Dev-iL opened a new issue, #67799:
URL: https://github.com/apache/airflow/issues/67799
### Description
Incrementally convert Airflow's FastAPI routes from the synchronous
`SessionDep` to the async `AsyncSessionDep`, so DB I/O no longer occupies an
AnyIO threadpool worker and instead yields the event loop. The async
infrastructure already ships in Airflow 3.x; adoption is what's missing.
This is an umbrella/tracking epic. Individual conversions land as their own
small, parity-focused PRs.
### Use case/motivation
- The async SQLAlchemy plumbing already exists: `create_async_engine`,
`async_sessionmaker`, `AsyncSessionDep`, `create_session_async`,
`paginated_select_async`, the `sql_alchemy_conn_async` config key, and
automatic async-driver derivation. None of this needs to be built — only
adopted. Adoption inside the Execution API started at ~0 of ~49 routes.

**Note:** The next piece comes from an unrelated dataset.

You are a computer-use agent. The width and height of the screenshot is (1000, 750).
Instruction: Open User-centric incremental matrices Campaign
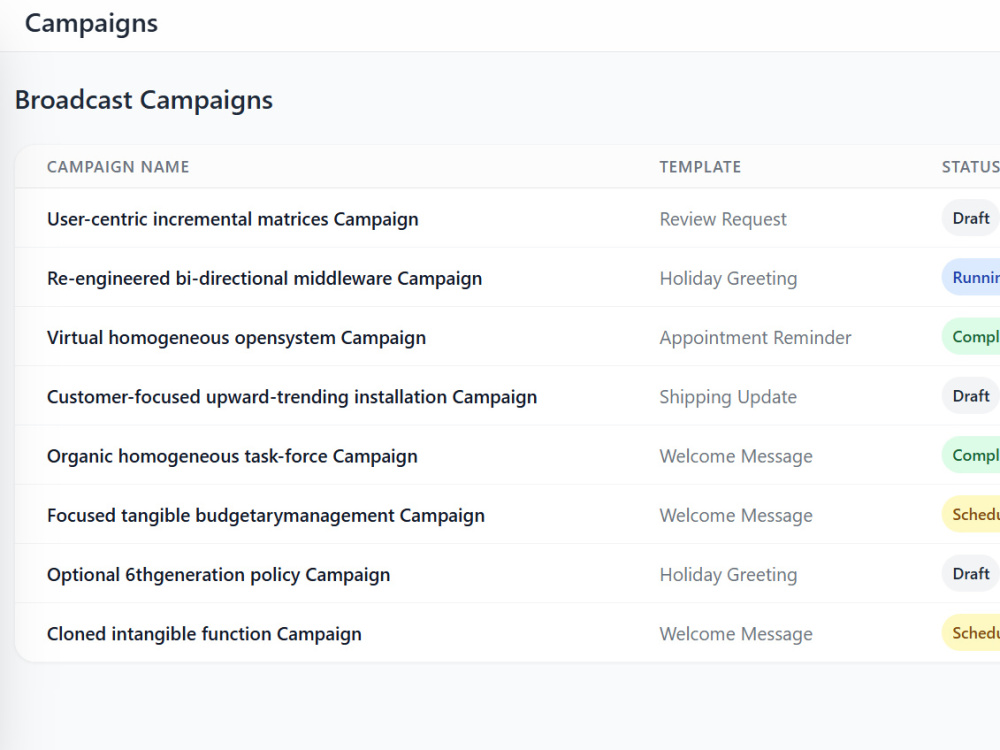tap(233, 219)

- The relevant bottleneck on Airflow 3.x is the **Starlette/AnyIO threadpool
inside the API server** (default 40 workers), not the Triggerer event loop. In
3.x the Triggerer and Workers reach the metadata DB through the Execution API
over HTTP, not directly — so the original framing of PR #36504 ("unblock the
Triggerer loop") no longer applies; the win is at the API server. See
`dev/async_session_poc/PR36504_NOTES.md` and `RESULTS.md`.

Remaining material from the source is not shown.